EXTRACTED MATERIAL =

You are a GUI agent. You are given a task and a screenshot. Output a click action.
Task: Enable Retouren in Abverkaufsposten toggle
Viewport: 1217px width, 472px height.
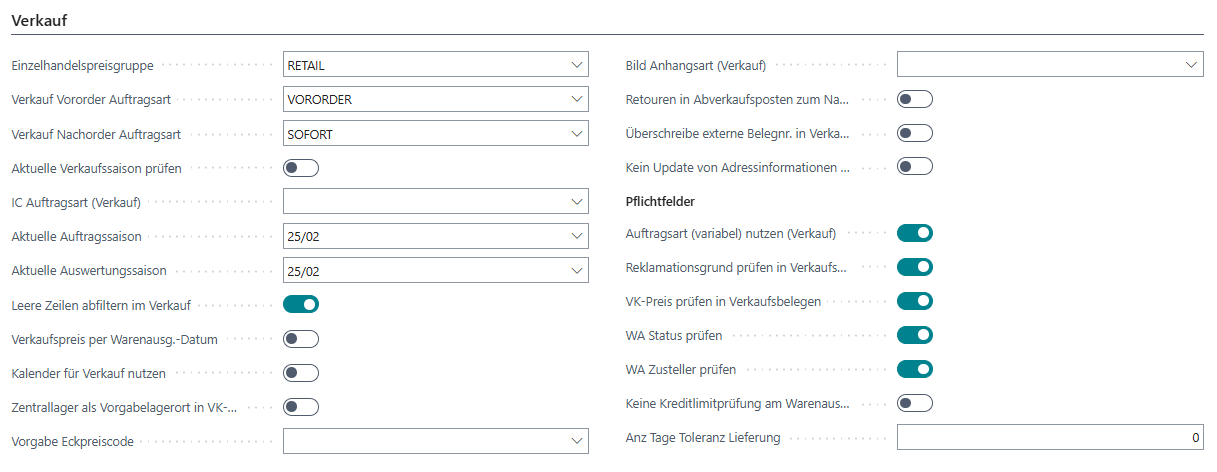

--

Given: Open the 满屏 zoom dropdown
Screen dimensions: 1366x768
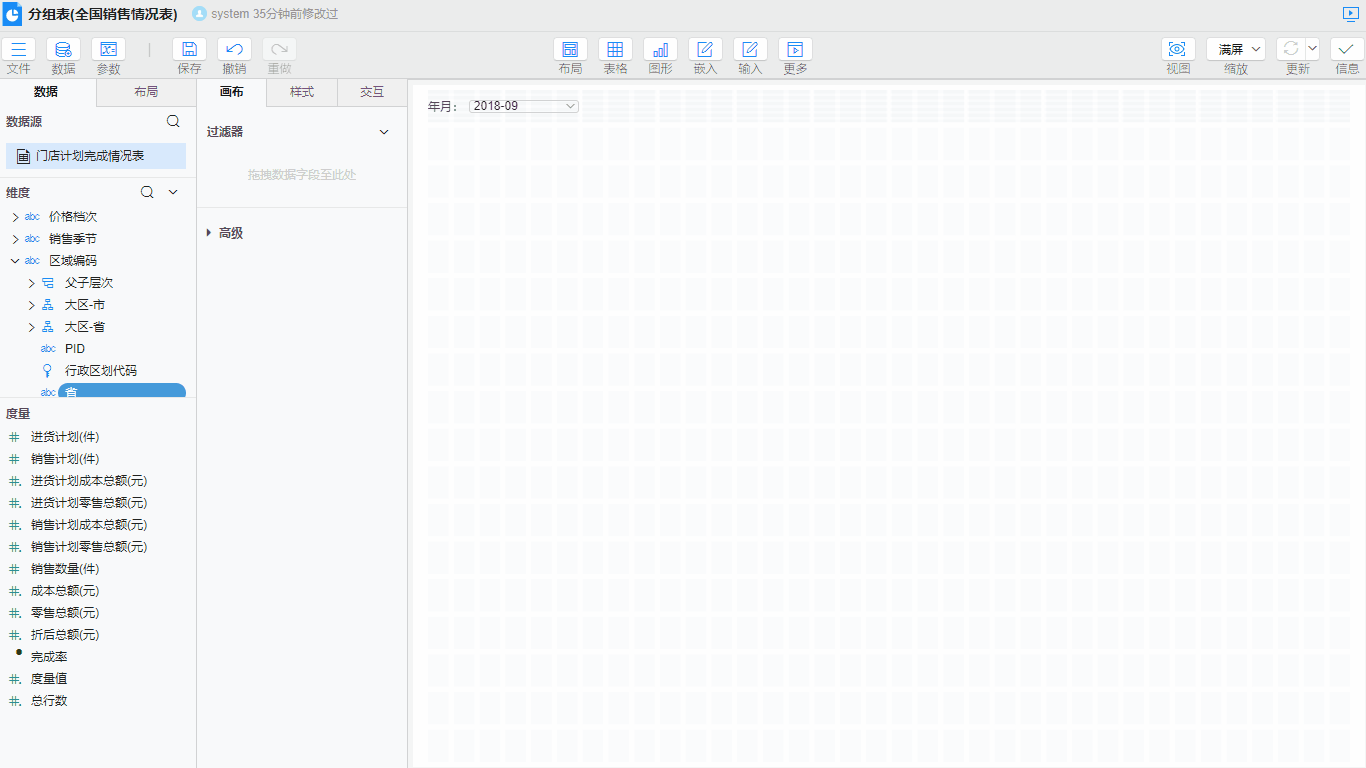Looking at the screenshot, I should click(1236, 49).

...

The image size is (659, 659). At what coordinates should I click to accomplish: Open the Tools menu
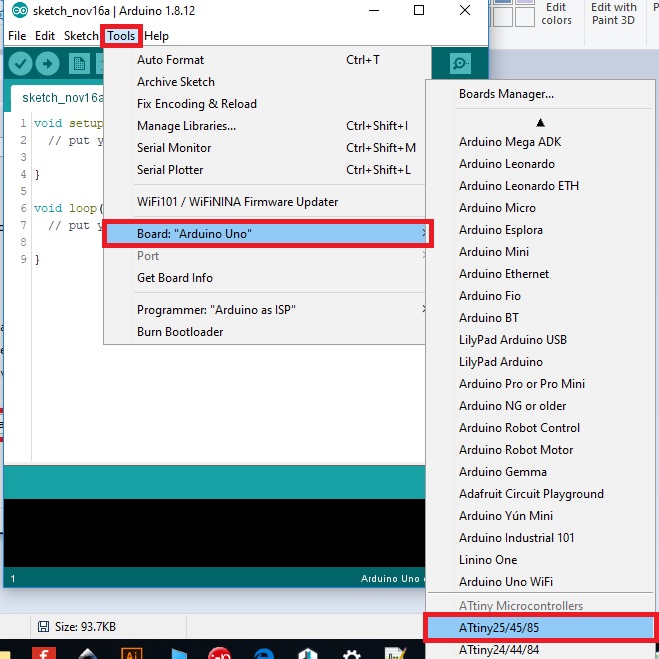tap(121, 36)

TASK ITEM =
From the material above, retype precisely the lines between the line holding "You are a GUI" and the line holding "Viewport: 1217px width, 472px height.", inclusive, and nothing beyond them.

RESULT OF THIS EXERCISE =
You are a GUI agent. You are given a task and a screenshot. Output a click action.
Task: Enable Retouren in Abverkaufsposten toggle
Viewport: 1217px width, 472px height.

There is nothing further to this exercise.